La retorica del male
C’era molta attesa attorno al nuovo film di Paolo Genovese. Perfetti Sconosciuti è stato un grandissimo successo, e gli ha permesso pertanto di osare e realizzare qualcosa di diverso, sulla falsariga del precedente lavoro ma più onirico e più estremo, forse troppo.
The Place è la solita opera corale, ricca di attori tra i quali spicca il protagonista assoluto Valerio Mastandrea, e poi Sabrina Ferilli, Marco Giallini, Silvia D’Amico, Silvio Muccino, Vittoria Puccini, Vinicio Marchioni, Alba Rohrwacher, Rocco Papaleo, Alessandro Borghi, Giulia Lazzarini. Tantissimi nomi illustri del cinema italiano, per un film che sarà accolto dalle sale a partire dal 9 novembre.
Ancora una volta quindi la coralità diviene il fulcro del lavoro di Genovese, che si serve di un cast gigantesco incastrandolo a fatica all’interno delle quattro mura di un’unica location, ovvero il bar The Place.
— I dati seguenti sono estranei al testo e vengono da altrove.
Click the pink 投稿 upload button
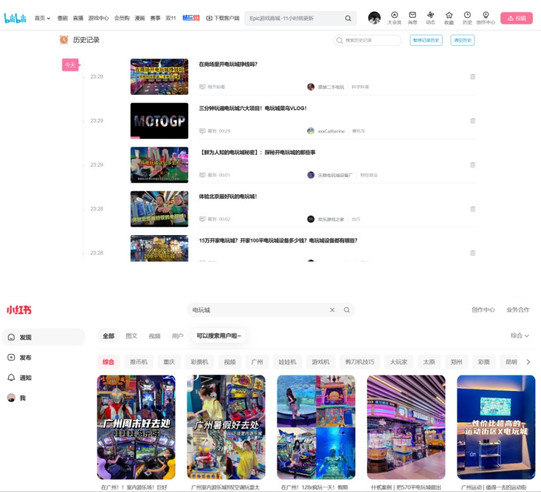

Nomen omen, per un luogo nevralgico dove staziona l’onnipresente figura di Valerio Mastandrea, una sorta di divinità oscura che non si alza mai dalla sedia sulla quale resta dalla prima all’ultima sequenza, divenendo quasi uno strumento scenografico del film.
The Place è una pellicola molto particolare, ispirata alla serie TV americana The Booth at the End, da cui Genovese attinge ma opera una rivisitazione, eliminando ruoli troppi distanti dalla nostra cultura e aggiungendone altri. Per farvi capire qualcosa in più e farvi trovare preparati alla visione, possiamo dirvi che l’innominato personaggio di Mastandrea è una specie di messia oscuro, che pone drastiche soluzioni a problemi insormontabili.
Le persone che vanno da lui fanno una specie di patto col diavolo. Cosa saranno disposti a fare per raggiungere il proprio scopo? O meglio, TU cosa saresti disposto a fare?
Cambia il luogo e si inaspriscono le regole, quindi. Non siamo più intorno ad un tavolo durante una cena tra amici, dove il rischio più grande è far uscir fuori un adulterio o rompere un’amicizia. Qui i rapporti finiscono come effetto collaterale, e la morte altrui può divenire un tramite per raggiungere un risultato. I perfetti sconosciuti ora siamo noi stessi, in una sorta di indagine della psiche umana, dove Genovese vuole dimostrarci fino a che punto riesca a spingersi l’uomo, fino a quanto riesca a far uscire il proprio lato oscuro.
Una tribale meccanica del disprezzo che non porta da nessuna parte e non ci dice nulla di più che non sapessimo già su noi stessi, mettendoci di fronte ad un gioco al massacro di cui lo stesso giudice sembra non capirci più nulla.
Anche volendo soprassedere alla critica del genere umano, dobbiamo ammettere che il film in sé per sé, ci regala poco altro.
L’ambientazione unica, che tanto era piaciuta al nostro pubblico con I Perfetti Sconosciuti poteva lì funzionare grazie al dinamismo di un cast corale che però era coinvolto sempre attivamente e nella sua totalità, e per via di dialoghi divertenti e frizzanti che rappresentano l’essenza di opere di questo tipo. Il segreto di film di successo che vanno in questa direzione è sempre questo, e possiamo fare un esempio di altro livello scomodando Carnage di Polanski, il quale certamente ci scuserà.
Stavolta però abbiamo a che fare con dialoghi tête-à-tête presi uno dopo l’altro, che nonostante siano perfettamente incastrati dallo script di Genovese e Isabella Aguilar, per garantire un po’ di fluidità alla narrazione, subiscono sempre dei continui stop che finiscono per annoiare. Perché la ripetitività annoia.
L’ambizione del regista si è un po’ scontrata, stavolta, con una specie di senso di onnipotenza che ce lo fa paragonare al suo protagonista impersonato da Mastandrea: muove le fila di un racconto che si intreccia e prosegue, ma in fondo non sa nemmeno lui perché lo sta facendo e a cosa porterà.
Verdetto:
Dopo il successo di Perfetti Sconosciuti, Paolo Genovese torna alla regia con un’altra opera corale, infilando una quantità eccezionale di attori celebri all’interno di un unico luogo, il bar The Place, sola location in cui prendono corpo le vite problematiche dei personaggi.
L’ambizione del regista però si scontra stavolta con un senso di onnipotenza che ce lo fa paragonare al suo protagonista impersonato da Mastandrea: muove le fila di un racconto che si intreccia e prosegue, ma in fondo non sa nemmeno lui perché lo sta facendo e a cosa porterà.